Ryu’s attitude embraces contradiction: While the fact that her art makes people uncomfortable is something she’s distinctly proud of, she said that’s also what she dislikes most about her work, and she isn’t always sure what to make of her fascination with her own disfigured form.
“I do a lot of stuff with the human face, and the figure, and my face, manipulating it and fucking it up and combining it,” she said. “I just like taking things and people apart and putting them back together, but I guess other people find that weird and violent.”
It would be easy to infer vanity from Ryu’s series of self portraits, which often include dozens of reproductions of her face melting into and erupting out of each other; after all, she confessed, art-making is “my way of being selfish.”
But she pushed back against the idea that her pieces point to some kind of self-obsession. Instead, Ryu gave a more pragmatic reason: she’s not sure she could bring herself to manipulate someone else’s body to that degree. Working instead with images of herself allows her to play with a real and recognizable human figure without offending her own sensibilities.
“There’s something very ironic about destroying your own body, your own face, but taking the time and care to spend hours and hours doing it,” she said. “It’s a weird way of loving yourself, because you’re spending so much time crafting it, perfecting it and making it honest.”
In that way, Ryu is obsessed, but more with the process than the subject; her fascination is with “the brushstrokes rather than what the brushstrokes are creating,” as she put it. She didn’t hesitate to call her dedication to the process of art-making an obsession: “it’s such a taboo, or hyperbolic word, and people misuse it all the time,” she said. “But honestly, I have no other way to describe the reason that I stand on my feet for 10 hours straight.”
Ryu said one of the things she appreciates most about visual art is the work necessary to produce it, and the freedom she has over what goes into a painting. “I love the labor that goes into art, and I love that it’s on my own terms,” she said. “If you put dozens of hours into a painting or drawing, it’ll stay that way forever.”
To more fully explain her relationship to the art-making process, Ryu revisited her high school career as a competitive classical cellist.
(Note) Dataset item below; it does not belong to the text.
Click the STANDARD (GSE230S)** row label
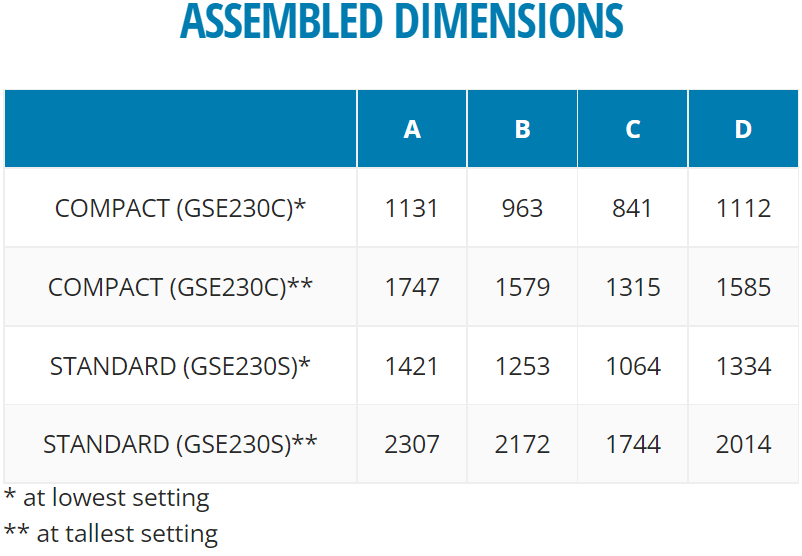 tap(180, 444)
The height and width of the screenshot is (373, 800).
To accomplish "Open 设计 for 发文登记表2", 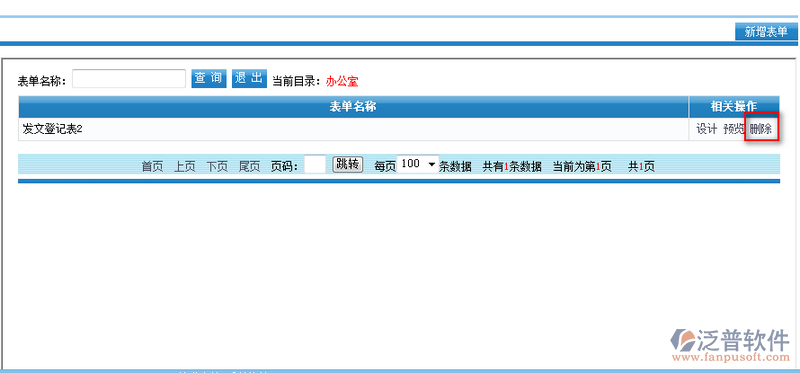I will click(x=707, y=130).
Back then, she said, drawing was more of a hobby, and although she loved making music, she hated performing. “It just felt unfair,” she said. “You could practice something for hundreds of hours, and then fuck it up in front of an audience, and then that’s what they remember, and that’s what you remember.”
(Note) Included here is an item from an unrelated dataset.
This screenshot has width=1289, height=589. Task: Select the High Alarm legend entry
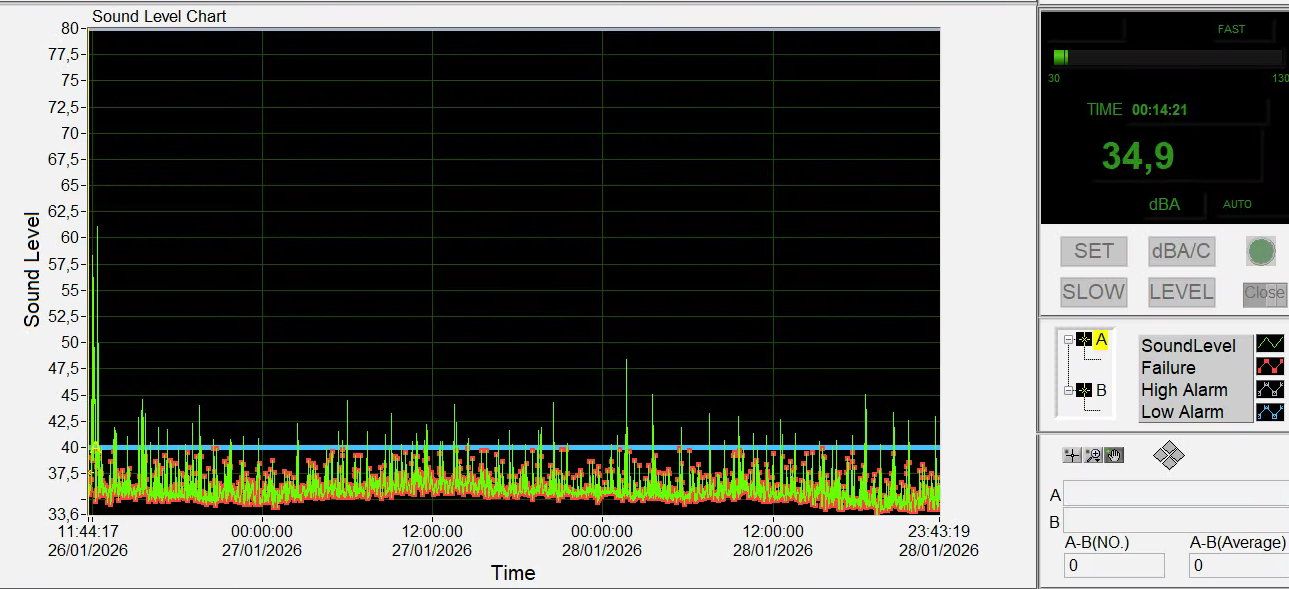point(1184,390)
Visual art, by contrast, allows Ryu to make those hours count— and to invest them according to her own wishes. “I liked the control I could have, where if you draw a line, it would stay there until you change it,” she said. “I saw it as a way of bottling time, where the hours you pour into your work are always visible, and you can always tell how much time someone’s put into something.”
Ryu tries not to take short cuts, and relishes the way painting allows her to make — and fix — mistakes, which were fatal in her cello-playing days. She said painting brings out a patience and focus in her that she can’t spare for much else. “Once I get in the studio, and once I feel myself move the paint around, my mind kind of blinks out,” she said. “Suddenly, it’s 3 a.m., and I’m like, ‘Oh, my God, I haven’t had water in, like, seven hours.’”
When Ryu is in the studio, she strongly prefers to work solo. Again, a contradiction: “When I’m making art, it’s one of the times when I feel least lonely,” she said, which is ironic considering that loneliness is one of the major themes of her pieces. Another central theme, meanwhile, is intimacy and care, both for herself — which she focused on last year — and for others, a project she is currently exploring.
Some of her paintings deal more specifically with darker or more inexpressible experiences. Ryu pointed out a few works that allude to depression, and said her imitation of Goya’s “Saturn Devouring His Son” references eating disorders. She said those pieces allow her to convey “all these really deep feelings that nobody can express, or that you can’t really talk about.”
It’s no surprise, then, that some of her work comes across as somewhat shocking. That’s the cost of honesty, and Ryu is comfortable paying it, insisting on the right to work on her own terms. “Most of the paintings are meant for a more private audience,” she said. “But my parents will say to me that they wish I would just make something that they’d feel comfortable displaying in our home.”